> _Exercise prompt_
Locate every line in the rows below that contains the word "will", and copy each such line.

* Begin Exercise inputs *

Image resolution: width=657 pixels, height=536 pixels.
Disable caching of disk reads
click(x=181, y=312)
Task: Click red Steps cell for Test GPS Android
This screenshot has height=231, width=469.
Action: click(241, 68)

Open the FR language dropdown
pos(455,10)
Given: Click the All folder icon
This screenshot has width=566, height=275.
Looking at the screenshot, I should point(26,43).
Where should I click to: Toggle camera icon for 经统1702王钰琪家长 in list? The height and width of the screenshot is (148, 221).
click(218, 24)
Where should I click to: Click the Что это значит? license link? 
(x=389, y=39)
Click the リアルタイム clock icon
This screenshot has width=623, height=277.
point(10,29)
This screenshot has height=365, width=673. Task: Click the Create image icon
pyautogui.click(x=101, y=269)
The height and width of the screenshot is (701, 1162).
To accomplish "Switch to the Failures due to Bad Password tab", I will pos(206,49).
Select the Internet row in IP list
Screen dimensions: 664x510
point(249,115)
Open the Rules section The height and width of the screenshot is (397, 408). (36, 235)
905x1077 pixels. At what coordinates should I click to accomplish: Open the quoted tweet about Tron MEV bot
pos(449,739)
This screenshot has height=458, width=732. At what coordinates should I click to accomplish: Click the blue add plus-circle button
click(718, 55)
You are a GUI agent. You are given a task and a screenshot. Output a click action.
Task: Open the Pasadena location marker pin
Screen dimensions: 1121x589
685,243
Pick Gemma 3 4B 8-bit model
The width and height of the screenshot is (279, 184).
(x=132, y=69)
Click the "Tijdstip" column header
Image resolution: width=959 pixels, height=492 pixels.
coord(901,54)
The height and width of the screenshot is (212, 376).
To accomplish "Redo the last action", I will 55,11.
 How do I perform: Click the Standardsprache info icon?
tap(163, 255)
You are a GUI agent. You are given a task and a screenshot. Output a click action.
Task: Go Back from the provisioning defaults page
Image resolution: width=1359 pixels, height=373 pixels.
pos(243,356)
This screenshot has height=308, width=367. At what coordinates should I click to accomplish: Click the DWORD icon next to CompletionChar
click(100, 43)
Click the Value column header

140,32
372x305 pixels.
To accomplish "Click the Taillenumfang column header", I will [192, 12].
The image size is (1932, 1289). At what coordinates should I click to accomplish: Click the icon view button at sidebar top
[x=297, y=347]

* End Exercise inputs *

> _Response for this exercise_
To accomplish "Switch to the Failures due to Bad Password tab", I will pos(206,49).
To accomplish "Redo the last action", I will 55,11.
To accomplish "Click the Taillenumfang column header", I will [192, 12].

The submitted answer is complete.